(Record set Opens)

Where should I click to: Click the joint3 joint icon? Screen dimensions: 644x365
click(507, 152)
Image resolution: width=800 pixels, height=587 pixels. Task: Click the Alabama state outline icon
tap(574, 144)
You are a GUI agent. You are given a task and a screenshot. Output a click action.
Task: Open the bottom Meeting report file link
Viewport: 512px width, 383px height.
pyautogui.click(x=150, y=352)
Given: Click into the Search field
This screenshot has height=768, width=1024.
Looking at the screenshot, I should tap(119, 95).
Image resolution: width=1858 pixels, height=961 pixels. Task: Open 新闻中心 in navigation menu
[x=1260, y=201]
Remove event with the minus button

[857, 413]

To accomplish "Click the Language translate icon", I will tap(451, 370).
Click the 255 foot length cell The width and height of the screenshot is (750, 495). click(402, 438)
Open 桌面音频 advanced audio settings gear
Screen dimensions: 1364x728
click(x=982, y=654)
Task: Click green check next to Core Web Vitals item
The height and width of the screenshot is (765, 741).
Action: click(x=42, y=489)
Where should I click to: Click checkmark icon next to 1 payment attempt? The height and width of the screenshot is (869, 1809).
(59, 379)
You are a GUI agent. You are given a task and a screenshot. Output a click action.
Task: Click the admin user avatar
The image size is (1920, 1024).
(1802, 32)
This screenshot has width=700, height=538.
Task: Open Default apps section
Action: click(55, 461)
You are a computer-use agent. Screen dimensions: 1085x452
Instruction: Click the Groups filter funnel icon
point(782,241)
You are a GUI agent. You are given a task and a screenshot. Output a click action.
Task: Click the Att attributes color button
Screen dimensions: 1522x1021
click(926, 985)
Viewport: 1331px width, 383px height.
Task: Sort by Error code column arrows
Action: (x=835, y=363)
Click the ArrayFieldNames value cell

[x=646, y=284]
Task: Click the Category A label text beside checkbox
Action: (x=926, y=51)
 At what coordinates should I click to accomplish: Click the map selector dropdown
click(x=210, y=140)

(Record set Closes)

Task brief
Your answer should consist of the lines from the line with "Task: Click the Att attributes color button" through the last line of the data, set down exactly, both included.

Finished exercise
Task: Click the Att attributes color button
Screen dimensions: 1522x1021
click(926, 985)
Viewport: 1331px width, 383px height.
Task: Sort by Error code column arrows
Action: (x=835, y=363)
Click the ArrayFieldNames value cell

[x=646, y=284]
Task: Click the Category A label text beside checkbox
Action: (x=926, y=51)
 At what coordinates should I click to accomplish: Click the map selector dropdown
click(x=210, y=140)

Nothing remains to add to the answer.